Fat-tail transport is not anomalous: the long tails of TOF measurements in amorphous semiconductors arise naturally from the MaxEnt exponential velocity distribution — no fractal arguments, Lévy flights, or CTRW formalism are required.
Two-regime current profile: the dispersive FPE (Eq. 18-21) and the entropic model (Eq. 18-32) both predict a diffusion-dominated initial spike (∝ 1/√t) followed by a drift-dominated power-law tail (∝ 1/t²).

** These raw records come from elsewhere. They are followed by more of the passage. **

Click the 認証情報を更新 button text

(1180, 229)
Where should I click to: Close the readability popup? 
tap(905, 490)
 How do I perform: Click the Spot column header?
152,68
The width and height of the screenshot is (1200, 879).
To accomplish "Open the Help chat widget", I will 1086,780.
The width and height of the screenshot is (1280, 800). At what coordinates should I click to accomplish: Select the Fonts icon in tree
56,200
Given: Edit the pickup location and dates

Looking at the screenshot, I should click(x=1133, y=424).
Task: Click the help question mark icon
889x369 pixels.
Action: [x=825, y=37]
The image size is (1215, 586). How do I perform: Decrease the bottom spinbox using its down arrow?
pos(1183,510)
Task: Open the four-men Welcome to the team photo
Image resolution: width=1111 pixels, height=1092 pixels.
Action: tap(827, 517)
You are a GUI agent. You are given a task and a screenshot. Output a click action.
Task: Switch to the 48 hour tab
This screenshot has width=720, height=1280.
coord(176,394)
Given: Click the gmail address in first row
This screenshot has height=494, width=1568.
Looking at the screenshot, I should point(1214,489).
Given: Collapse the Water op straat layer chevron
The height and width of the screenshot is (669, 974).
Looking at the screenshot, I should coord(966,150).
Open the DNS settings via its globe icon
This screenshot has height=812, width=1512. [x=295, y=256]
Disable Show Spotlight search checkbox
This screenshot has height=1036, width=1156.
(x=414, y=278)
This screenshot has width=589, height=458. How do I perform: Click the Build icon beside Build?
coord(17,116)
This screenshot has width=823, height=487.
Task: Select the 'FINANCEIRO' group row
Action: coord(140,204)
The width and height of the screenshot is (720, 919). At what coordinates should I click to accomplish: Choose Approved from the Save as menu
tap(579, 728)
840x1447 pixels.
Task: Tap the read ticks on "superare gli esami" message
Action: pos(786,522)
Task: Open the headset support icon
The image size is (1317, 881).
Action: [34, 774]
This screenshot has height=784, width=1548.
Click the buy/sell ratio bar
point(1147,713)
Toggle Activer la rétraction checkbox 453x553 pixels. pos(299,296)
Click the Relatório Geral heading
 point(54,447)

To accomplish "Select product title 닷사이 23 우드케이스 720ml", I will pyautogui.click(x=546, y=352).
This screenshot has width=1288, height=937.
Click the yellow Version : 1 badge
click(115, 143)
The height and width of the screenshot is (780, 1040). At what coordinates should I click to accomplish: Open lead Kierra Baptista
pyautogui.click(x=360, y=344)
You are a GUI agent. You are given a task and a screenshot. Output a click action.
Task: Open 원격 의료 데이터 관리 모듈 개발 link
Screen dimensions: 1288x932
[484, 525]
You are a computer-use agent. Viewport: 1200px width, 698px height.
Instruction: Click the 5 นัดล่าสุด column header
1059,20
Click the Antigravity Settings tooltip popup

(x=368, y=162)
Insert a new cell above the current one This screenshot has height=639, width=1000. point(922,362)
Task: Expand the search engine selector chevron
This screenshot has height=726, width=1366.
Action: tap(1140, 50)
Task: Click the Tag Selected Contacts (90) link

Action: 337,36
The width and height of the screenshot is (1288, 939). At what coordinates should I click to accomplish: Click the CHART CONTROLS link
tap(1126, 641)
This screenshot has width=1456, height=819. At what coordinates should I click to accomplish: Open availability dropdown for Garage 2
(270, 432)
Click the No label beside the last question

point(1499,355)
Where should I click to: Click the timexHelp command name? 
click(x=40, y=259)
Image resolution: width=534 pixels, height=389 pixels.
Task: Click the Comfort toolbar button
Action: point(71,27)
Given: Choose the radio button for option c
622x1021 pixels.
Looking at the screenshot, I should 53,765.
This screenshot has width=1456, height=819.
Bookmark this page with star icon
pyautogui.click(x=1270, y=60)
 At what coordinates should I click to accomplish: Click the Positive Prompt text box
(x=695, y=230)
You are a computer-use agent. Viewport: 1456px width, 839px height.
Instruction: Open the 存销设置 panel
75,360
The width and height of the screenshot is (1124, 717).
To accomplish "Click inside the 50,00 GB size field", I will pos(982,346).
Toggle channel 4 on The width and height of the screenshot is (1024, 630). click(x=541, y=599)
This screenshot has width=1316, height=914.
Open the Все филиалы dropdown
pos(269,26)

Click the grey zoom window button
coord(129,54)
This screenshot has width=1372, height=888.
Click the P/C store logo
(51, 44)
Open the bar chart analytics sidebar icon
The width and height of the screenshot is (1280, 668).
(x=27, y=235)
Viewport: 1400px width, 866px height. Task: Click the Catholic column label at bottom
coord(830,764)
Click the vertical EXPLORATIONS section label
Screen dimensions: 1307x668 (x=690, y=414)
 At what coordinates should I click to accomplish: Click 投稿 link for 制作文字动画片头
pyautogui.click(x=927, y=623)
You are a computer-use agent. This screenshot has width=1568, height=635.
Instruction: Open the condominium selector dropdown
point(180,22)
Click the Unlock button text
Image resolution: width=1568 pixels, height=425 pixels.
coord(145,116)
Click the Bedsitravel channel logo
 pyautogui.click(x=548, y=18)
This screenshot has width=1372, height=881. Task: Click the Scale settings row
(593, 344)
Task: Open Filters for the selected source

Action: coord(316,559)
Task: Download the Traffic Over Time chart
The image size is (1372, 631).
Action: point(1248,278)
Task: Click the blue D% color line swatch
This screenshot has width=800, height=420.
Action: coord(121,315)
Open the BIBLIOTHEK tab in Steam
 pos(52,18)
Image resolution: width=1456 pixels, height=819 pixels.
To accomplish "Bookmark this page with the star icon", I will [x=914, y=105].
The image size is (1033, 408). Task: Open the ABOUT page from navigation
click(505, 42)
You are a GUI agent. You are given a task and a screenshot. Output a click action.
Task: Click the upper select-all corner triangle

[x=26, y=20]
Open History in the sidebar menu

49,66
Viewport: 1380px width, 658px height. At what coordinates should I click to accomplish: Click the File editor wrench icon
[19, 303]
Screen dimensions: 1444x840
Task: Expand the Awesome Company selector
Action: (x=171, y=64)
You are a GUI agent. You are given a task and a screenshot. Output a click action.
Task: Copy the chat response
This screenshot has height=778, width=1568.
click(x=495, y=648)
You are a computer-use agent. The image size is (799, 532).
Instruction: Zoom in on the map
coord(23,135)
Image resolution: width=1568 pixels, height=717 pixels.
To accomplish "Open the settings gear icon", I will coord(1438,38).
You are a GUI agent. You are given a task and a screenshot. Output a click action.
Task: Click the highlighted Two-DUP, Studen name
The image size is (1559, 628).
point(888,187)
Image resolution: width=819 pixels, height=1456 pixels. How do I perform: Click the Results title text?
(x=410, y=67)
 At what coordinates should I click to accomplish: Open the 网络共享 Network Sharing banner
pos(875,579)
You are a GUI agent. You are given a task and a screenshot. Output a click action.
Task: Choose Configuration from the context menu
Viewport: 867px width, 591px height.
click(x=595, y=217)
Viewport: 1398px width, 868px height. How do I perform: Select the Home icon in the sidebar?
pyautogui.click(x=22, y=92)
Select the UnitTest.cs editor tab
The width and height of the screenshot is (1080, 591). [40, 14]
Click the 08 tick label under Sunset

The knee separating the two regimes is the characteristic Scher-Montroll feature.
Universal dispersive kernel: the formula C(t, x) = exp(−x/√(D₀t))/(2√(D₀t)) appears in Li-ion battery discharge (Part A), semiconductor TOF (Part B), and porous-media contaminant transport (Ch. 20). It is the MaxEnt analogue of the Gaussian Green’s function.
Generalised Einstein relation: in a maximally disordered semiconductor the effective diffusivity D = μ(kT + E_c)/q exceeds the thermal value μkT/q. This explains why D fitted from experimental data often appears larger than the Einstein prediction.